At the outset of his speech, Trump was blunt about his goal: to drastically cut corporate taxes, drive up America’s energy production, and attract global investment to the U.S.
“But if you don’t make your product in America, which is your prerogative, then, very simply, you will have to pay a tariff — differing amounts, but a tariff — which will direct hundreds of billions of dollars and even trillions of dollars into our treasury to strengthen our economy and pay down debt.”
Hours later, speaking from the Oval Office to reporters, Trump repeated his intention to levy 25 per cent tariffs on Canada and Mexico on Feb. 1, and 10 per cent tariffs on Chinese imports.
When asked why he was going softer on China, Trump replied “they’ve already started at a higher base.”
“China is already paying a lot of tariffs because of me, and when you add them up, I would say, you know, they’re paying a lot. They paid hundreds of billions of dollars.” He said China will face tariffs because it is also a major shipper of fentanyl to the U.S. with “most of it” coming through Mexico.
The Trudeau government insists that the goal is still to prevent tariffs.

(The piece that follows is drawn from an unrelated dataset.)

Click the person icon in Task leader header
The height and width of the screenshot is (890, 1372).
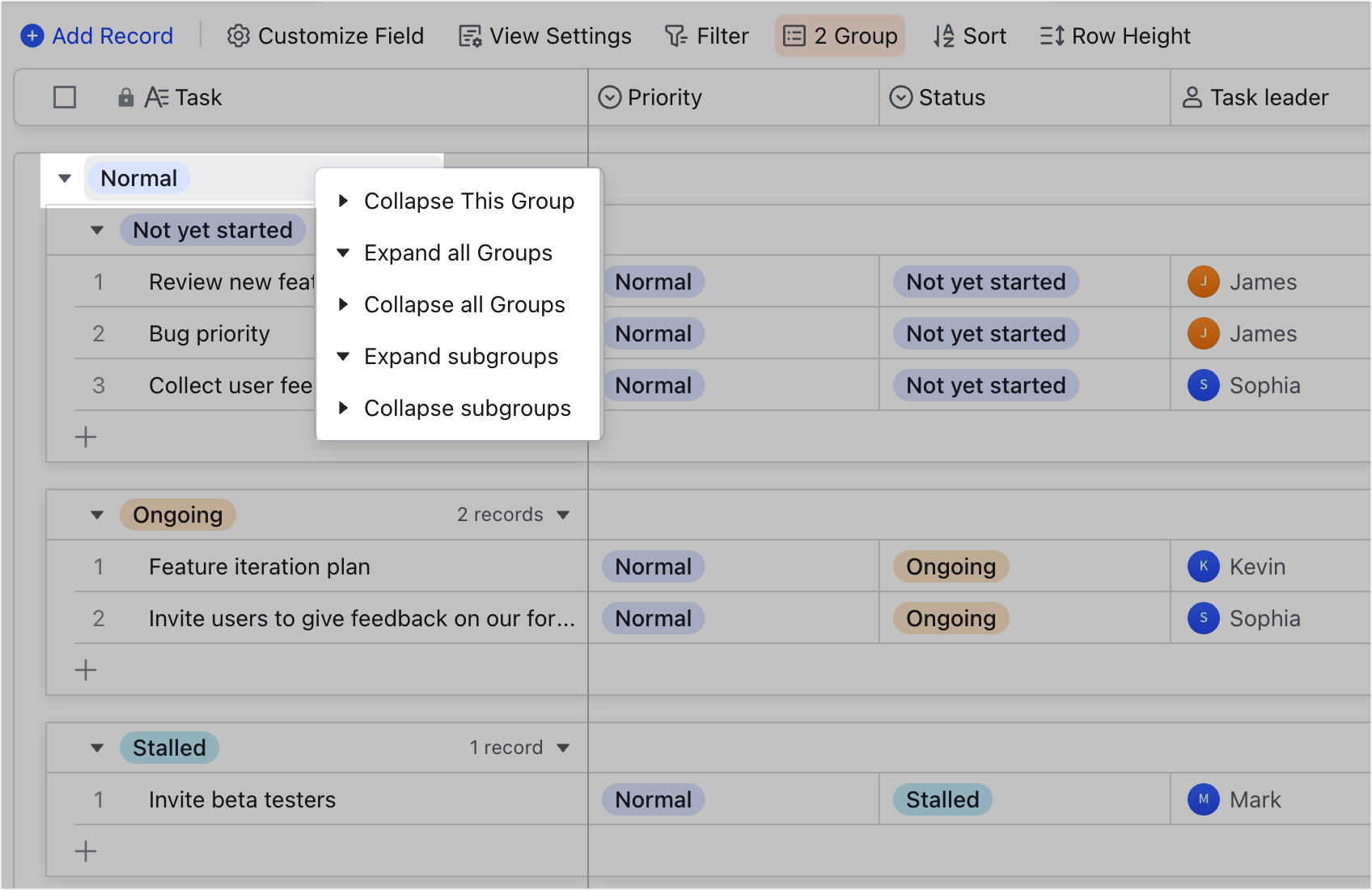click(1190, 97)

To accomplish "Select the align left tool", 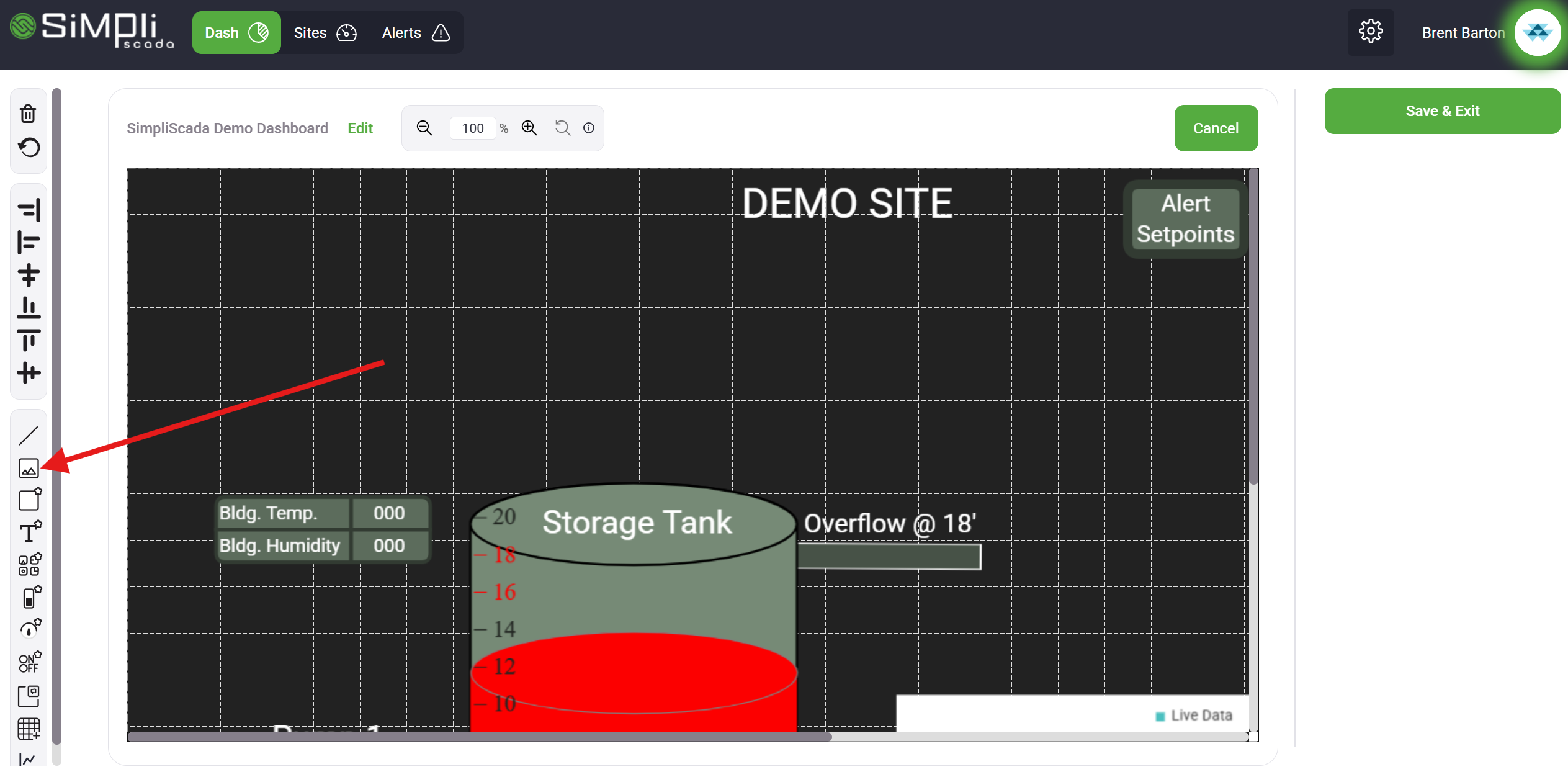I will click(29, 242).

Foreign Affairs Minister Mélanie Joly spoke with Trump’s Secretary of State Marco Rubio on Wednesday evening and made the case that tariffs will hurt American businesses and consumers, she told reporters, and she plans to go to Washington again next week to meet Rubio in person.
Trudeau shrugged off signs of divisions in the ranks of premiers, with Alberta Premier Danielle Smith opposing any intention by Ottawa to restrict or slap export tariffs on Alberta oil to the U.S. and Saskatchewan Premier Scott Moe saying he opposes export tariffs on any Canadian products, noting Saskatchewan is a key producer of energy, uranium, potash and grains.
Trudeau said Wednesday that Smith is “doing her job of defending Alberta, but we want to defend all Canadians.”